A month after announcing that he had Parkinson's disease during an appearance on "Good Morning America" , Ozzy Osbourne has now revealed to the Los Angeles Times that it was actually first diagnosed back in 2003.
"I'm not dying from Parkinson's. I've been working with it most of my life," the legendary heavy metal singer said in a new interview. "I've cheated death so many times. If tomorrow you read ' Ozzy Osbourne never woke up this morning,' you wouldn't go, 'Oh, my God!' You'd go, 'Well, it finally caught up with him.'"
Ozzy , who noted the medication he takes for tremors can cause short-term memory loss, hopes to resume his solo farewell tour later this year. He had neck surgery to correct an old injury that he aggravated early last year, forcing him to stay off the road for all of 2019.
"It's been a pretty incredible, interesting career," he told the Los Angeles Times . "People have written me off time and time again, but I kept coming back and I'm going to come back from this.
"When? I don't know," he said. About returning to the live stage, he added: "I don't want to go back out there until I'm ready."
The BLACK SABBATH frontman's wife Sharon explained in an interview on "Good Morning America" that Ozzy has "PRKN 2, which is a form of Parkinson's. There's so many different types of Parkinson's. It's not a death sentence by any stretch of the imagination, but it does affect certain nerves in your body. It's like you have a good day, a good day and then a really bad day."
Ozzy will head to Switzerland in April to see a specialist about his condition, and is then scheduled to resume the North American leg of tour this spring. His first new solo album in 10 years, "Ordinary Man" , is due for release on February 21.

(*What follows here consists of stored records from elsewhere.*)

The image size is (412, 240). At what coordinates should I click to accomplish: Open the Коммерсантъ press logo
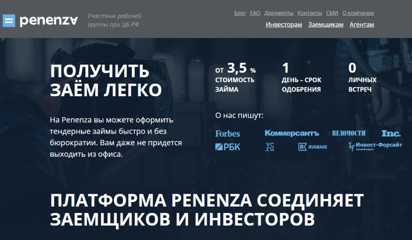coord(292,133)
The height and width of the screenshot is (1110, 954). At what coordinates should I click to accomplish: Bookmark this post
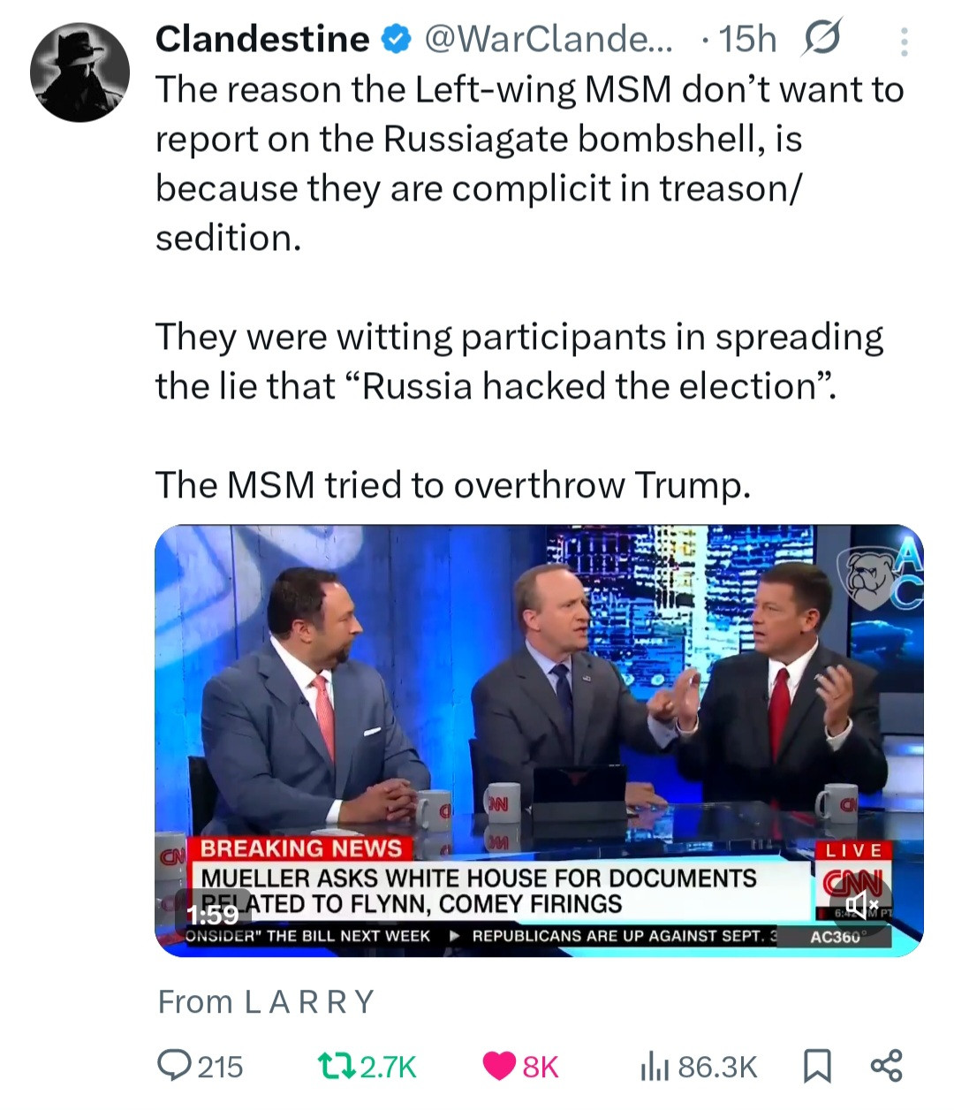816,1067
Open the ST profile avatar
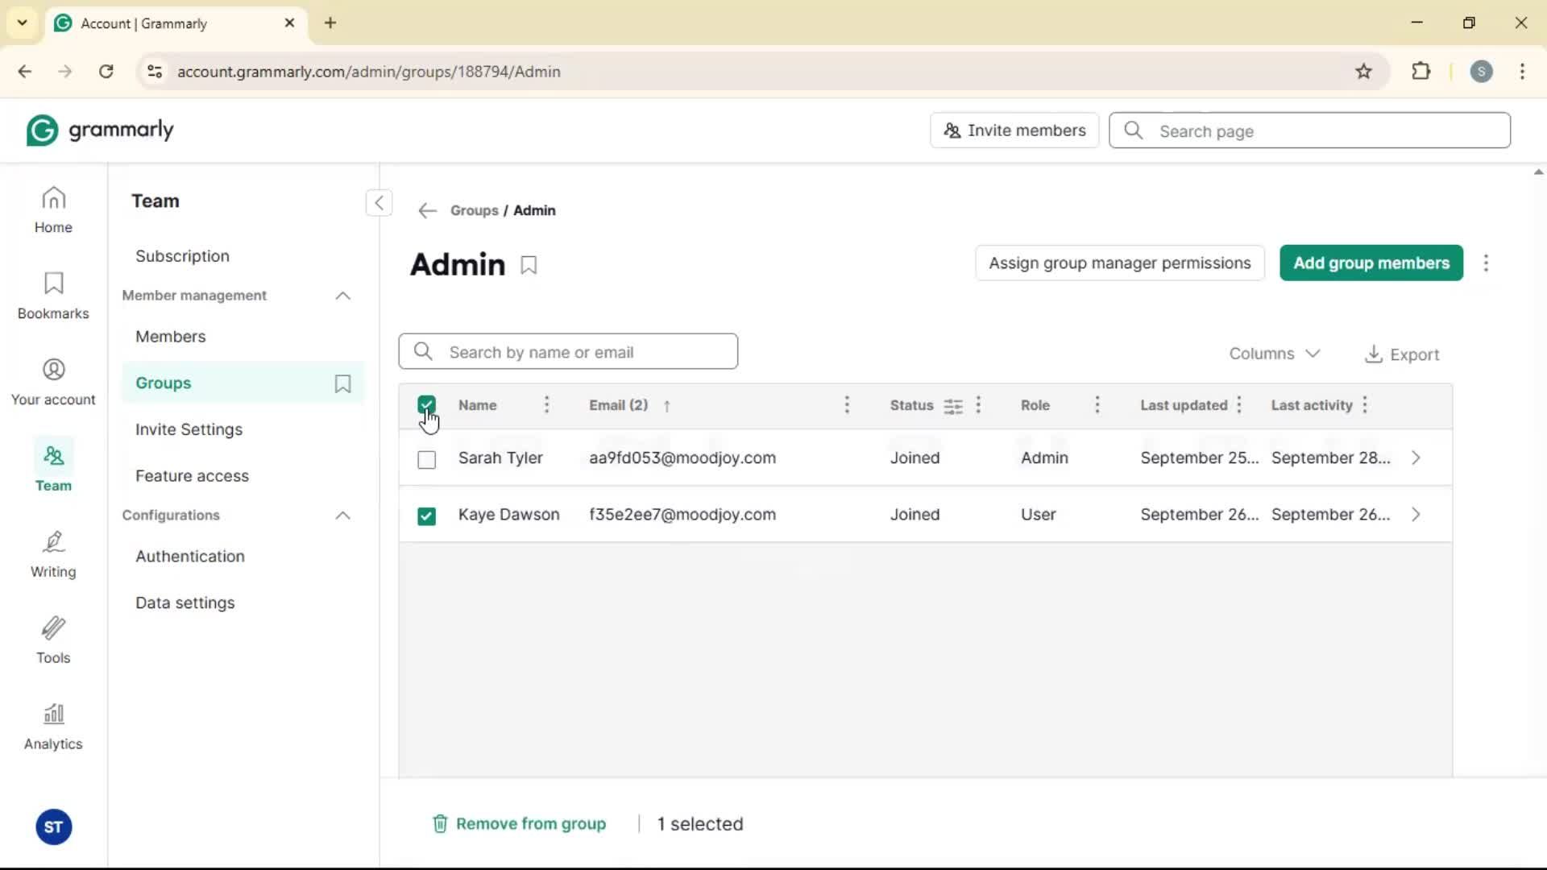 tap(53, 827)
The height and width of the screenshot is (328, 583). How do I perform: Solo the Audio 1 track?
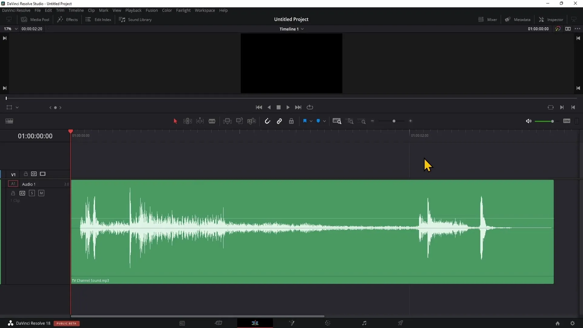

Ozzy added he has been experiencing other symptoms that may or may not stem from Parkinson's, saying, "I got a numbness down this arm for the surgery; my legs keep going cold. I don't know if that's the Parkinson's or what, you know, but that's — see, that's the problem. Because they cut nerves when they did the surgery. I'd never heard of nerve pain, and it's a weird feeling."

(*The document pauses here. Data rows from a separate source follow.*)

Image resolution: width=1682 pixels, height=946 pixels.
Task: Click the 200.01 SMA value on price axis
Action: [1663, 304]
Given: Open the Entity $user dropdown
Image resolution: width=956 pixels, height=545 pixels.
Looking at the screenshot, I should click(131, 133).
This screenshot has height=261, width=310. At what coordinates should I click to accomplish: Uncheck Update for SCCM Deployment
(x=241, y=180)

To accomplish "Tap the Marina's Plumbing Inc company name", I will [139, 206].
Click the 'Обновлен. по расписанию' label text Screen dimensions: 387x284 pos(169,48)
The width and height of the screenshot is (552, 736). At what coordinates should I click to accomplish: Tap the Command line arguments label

Fifteen years ago, Ozzy said that he had been diagnosed with Parkin syndrome, a genetic condition which has symptoms similar to that of Parkinson's disease, such as body shakes. At the time, he said that he was relieved his debilitating body tremors were from Parkin and not his lifetime of drug abuse.
He said in a May 2005 interview: "I'd always assumed it was the booze and stuff. Now I've found it all stems from the family. It's called Parkin but it's not Parkinson's. Anything to do with the central nervous system has the word Parkin in it.

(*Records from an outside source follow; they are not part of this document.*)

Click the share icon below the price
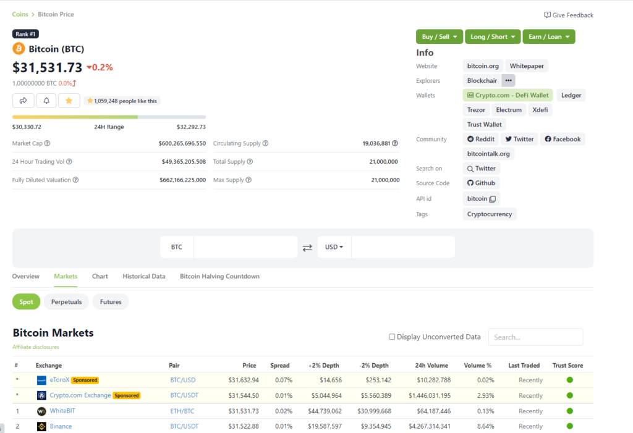tap(23, 100)
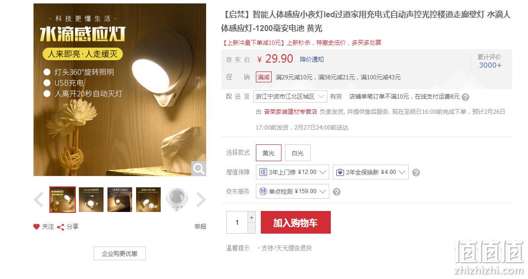
Task: Show next thumbnails with right arrow
Action: [x=201, y=200]
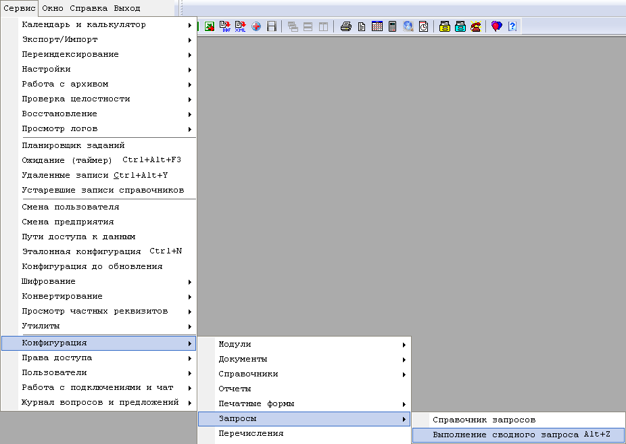Open the calendar toolbar icon
The width and height of the screenshot is (626, 444).
[377, 27]
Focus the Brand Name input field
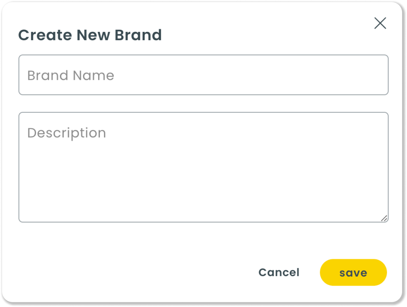Screen dimensions: 407x307 [x=204, y=75]
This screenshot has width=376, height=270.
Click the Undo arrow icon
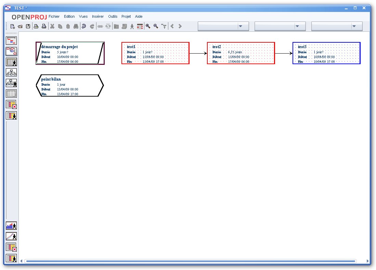pos(84,26)
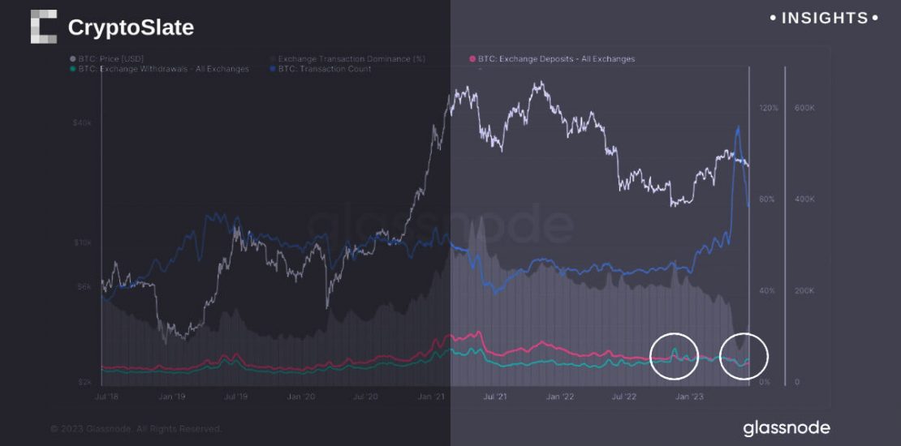Toggle the pink Exchange Deposits legend dot
This screenshot has height=446, width=901.
[x=472, y=59]
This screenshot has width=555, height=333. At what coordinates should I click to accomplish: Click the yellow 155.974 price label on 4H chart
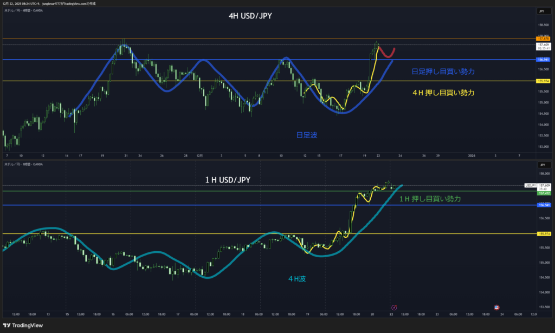(x=542, y=81)
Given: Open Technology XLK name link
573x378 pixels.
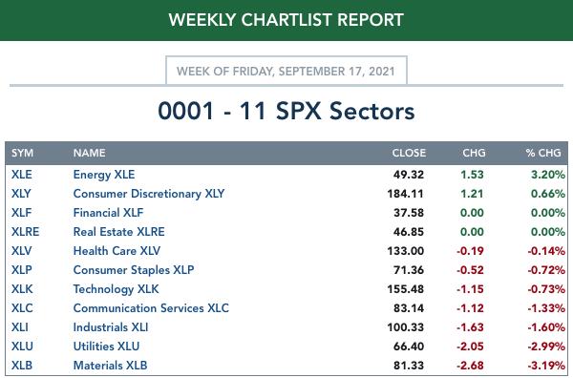Looking at the screenshot, I should coord(116,289).
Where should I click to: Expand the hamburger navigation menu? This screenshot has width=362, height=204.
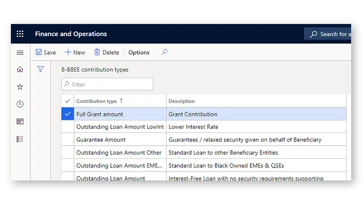coord(20,52)
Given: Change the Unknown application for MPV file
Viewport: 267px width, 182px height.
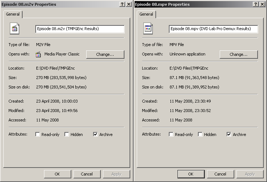Looking at the screenshot, I should pos(239,54).
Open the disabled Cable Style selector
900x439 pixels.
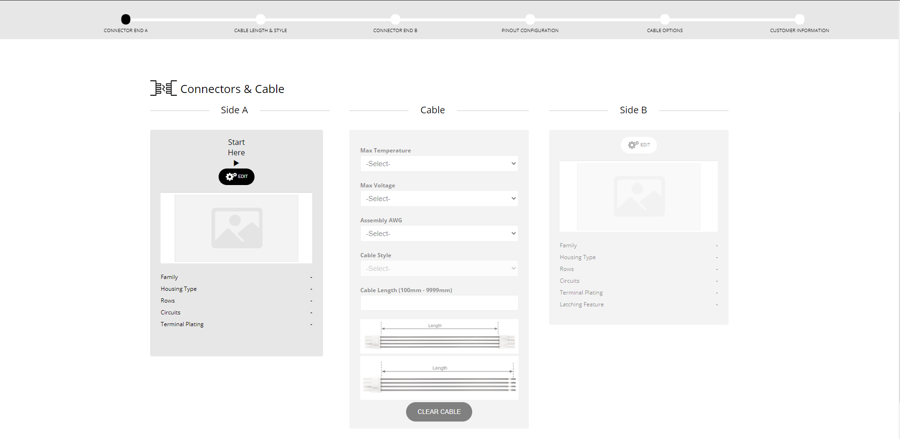[x=439, y=268]
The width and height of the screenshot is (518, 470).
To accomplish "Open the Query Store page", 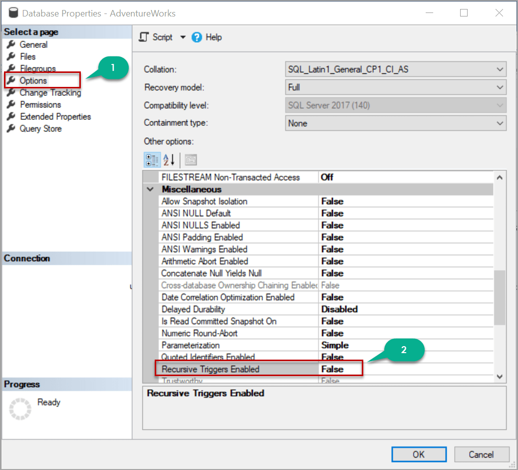I will pos(39,128).
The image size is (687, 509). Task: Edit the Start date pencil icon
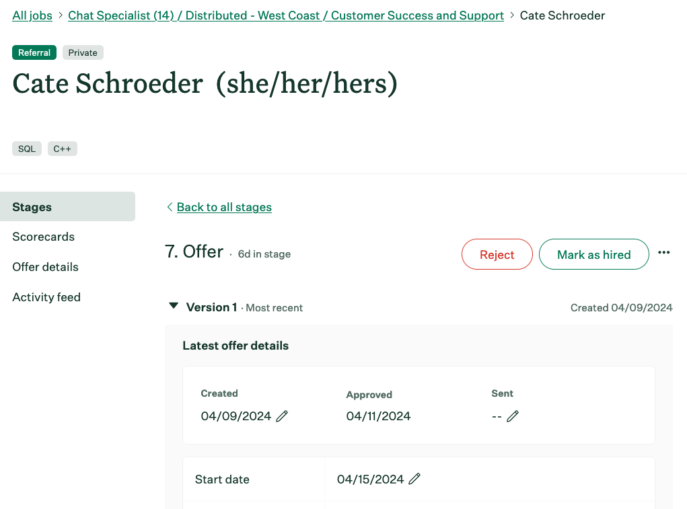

"A doctor in Los Angeles tried to tell me I had multiple sclerosis. And I believed him until I had a second opinion. When I told my sister, she said, 'Not you as well? Mum had that and Auntie Elsie and your grandma.' I'm, like, 'Thanks for fucking telling me'. Me walking around thinking I've got some drug paralysis."
Last month, Ozzy told U.K.'s Kerrang! magazine that he thinks about death a lot, but he doesn't worry about it. "I won't be here in another 15 years or whatever, not that much longer, but I don't dwell on it," he explained. "It's gonna happen to us all.
"Am I happy now? No. I haven't got my health," he continued. "That thing knocked the shit out of me, man, but I'm still here. In fact, I worried about [death] more when I was younger than I do now. I just try to enjoy things as much as possible, even though that's so fucking hard sometimes."